### Provided text
--------------------------------------------------

Essex is also a county of obstreperous individualists – and I love it for that. I’m glad to have been asked to be part of this year’s festival, talking about my new book Stars to Steer By, because I hope that this will make some sort of reverse contribution to the exploration of community. STSB celebrates twentieth century women who went to sea. These women were necessarily non-conformist individuals because the traditional concept of sea-faring has either excluded women or marginalised us.

I have Charles Kingsley’s 1851 poem ‘Three Fishers’ singing in my head as I write this blog:
Three fishers went sailing out into the west,
Out into the West as the sun went down.
Each thought on the woman who loved him the best
And the children stood watching them, out of the town.
For men must work and women must weep,
Though storms be sudden and the waters be deep,
And the harbour bar be moaning ………
(If you notice that two words in the first and second lines ‘out into’ have been changed from ‘away to’ Kingsley’s poem, it’s because what I’m hearing is Joan Baez’s beautiful mid 1960s version, not the c19th century original.)
Charles Kingsley was writing from Clovelly in Devon; his fishermen can reasonably sail west into the setting sun, whereas our Essex coastal communities face east, as do the vast majority of North Sea harbours and river mouths from the Thames to John O’Groats. But whether west, east, north, south the traditional gender roles within the maritime communities are polarised: ‘For men must work and women must weep’. This is similarly true of island Britain’s historic naval and trading communities – men go down to the sea in ships, and may never return, for ‘storms be sudden and the waters be deep’. The role of the women, apparently, is to remain behind, to care for the children and keep the home fires burning. But what if they too wanted to set out? If not to fish, then perhaps to race, to explore, to escape the conformities of the land. As my research led me to look more critically at the accepted picture I found more and more exceptions: women speaking out for active participation, for adventure in their own right.

‘To enjoy racing to the full, you should have it all in your own hands, with no one to say you ‘nay’, otherwise that spirit of independence – so rarely enjoyed by our sex – is lost. The sensation of being master of your own vessel, with the helm in your hand and a willing crew to do your commands unquestionably, these are elements that should be experienced to be enjoyed.’ (Barbara Hughes ‘Cruising and small yacht racing on the Solent’ 1898)

--------------------------------------------------

### Data lines
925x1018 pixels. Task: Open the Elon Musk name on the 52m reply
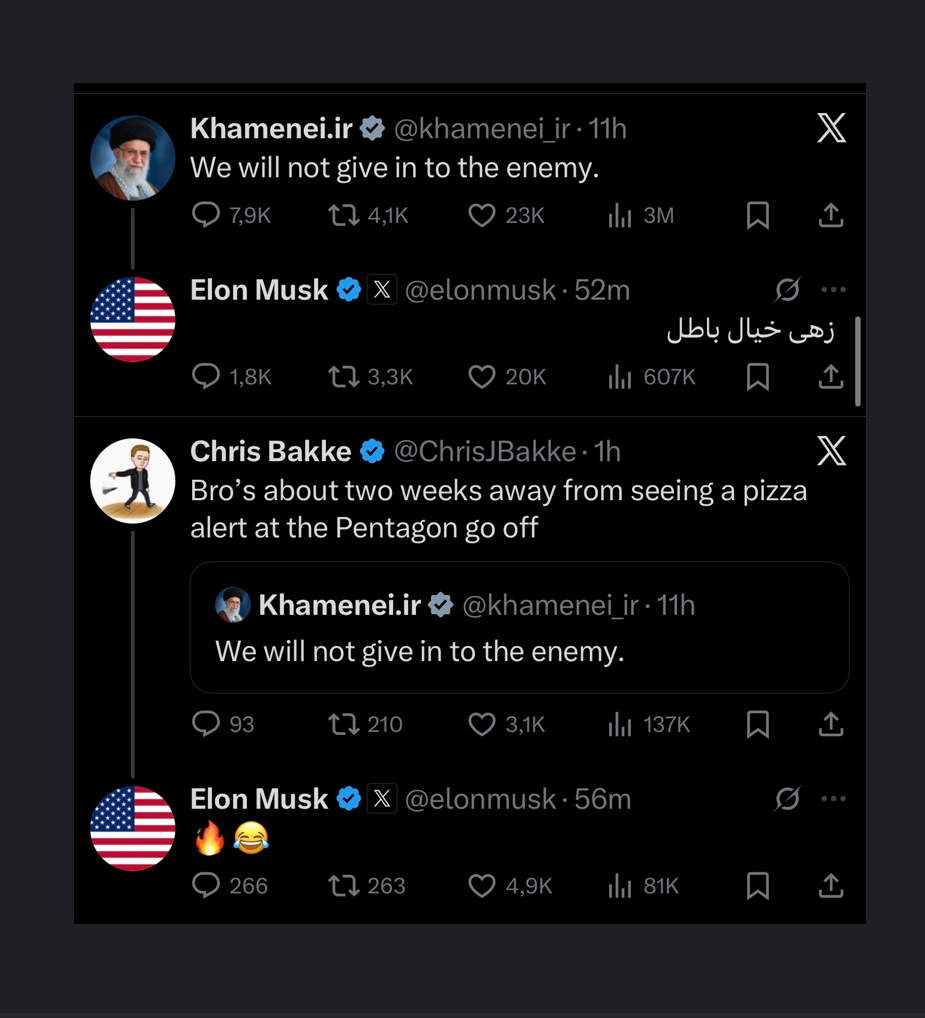[x=259, y=290]
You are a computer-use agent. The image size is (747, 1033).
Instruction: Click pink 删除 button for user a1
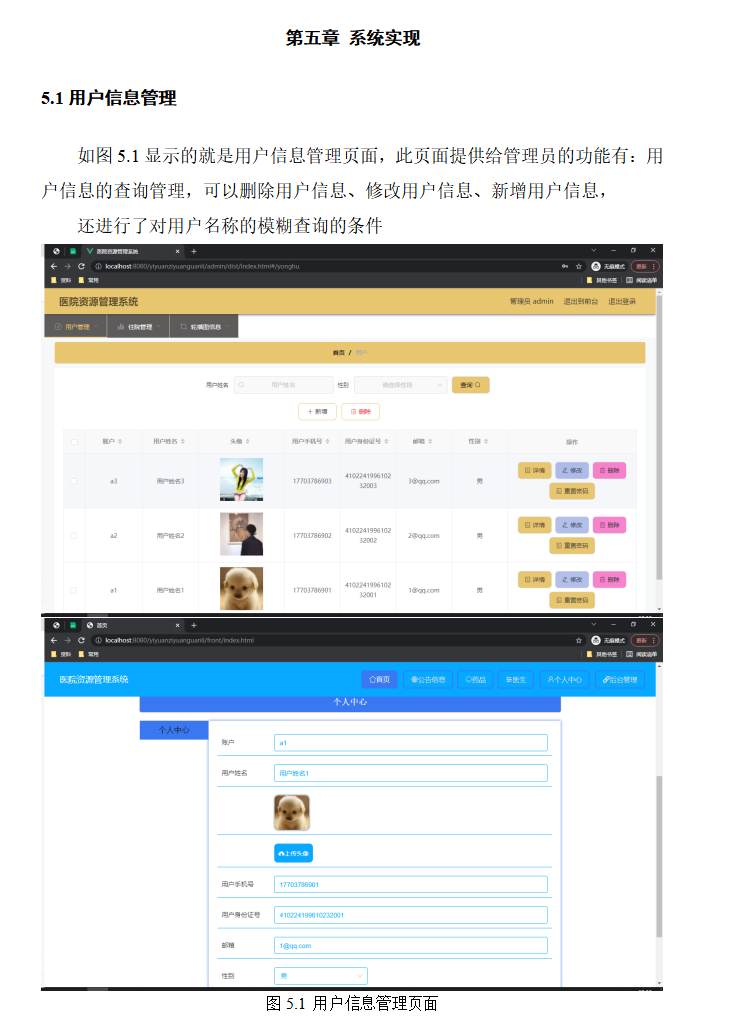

--------------------------------------------------

### Things to do
A: The blog post on women and the sea quotes lines of a poem. In one to three sentences, explain why its first two lines use "out into" rather than Kingsley's "away to".
B: In the blog post on women and the sea, what is the title of the author's new book?
C: Continue the blog post on women and the sea from its last sentence.

### Set of answers
A: The writer is hearing Joan Baez's beautiful mid-1960s version of the poem, not Kingsley's nineteenth-century original. That version changes "away to" to "out into".

B: Stars to Steer By.

C:
In Kingsley’s poem the three stay-at-home wives tend the harbour light but, historically, lighthouse keepers and the crews of light vessels marking the navigational hazards around the British Isles have been male. The official exclusion of women from active participation in almost any aspect of sea-faring life has been far more structural than, say, in agriculture or even mining.
Trinity House, the corporation appointed in 1514 to oversee the safety of mariners around the British Isles – managing lighthouses, light vessels and navigational marks — has its operational headquarters in Harwich. One of the women I interviewed for Stars to Steer By, was Jill Kernick, who now lives in the Isle of Wight. She was the first woman to work at sea for Trinity House – a small personal triumph of the 1980s. Jill was the daughter of a merchant seaman and never wanted to do anything other than follow in her father’s wake. When she was 16, in 1974, she attended her school’s careers fair. Heading straight for the stand run by the General Council of British Shipping she asked about becoming a navigation officer. ‘We don’t have women at sea,’ was the crushing reply.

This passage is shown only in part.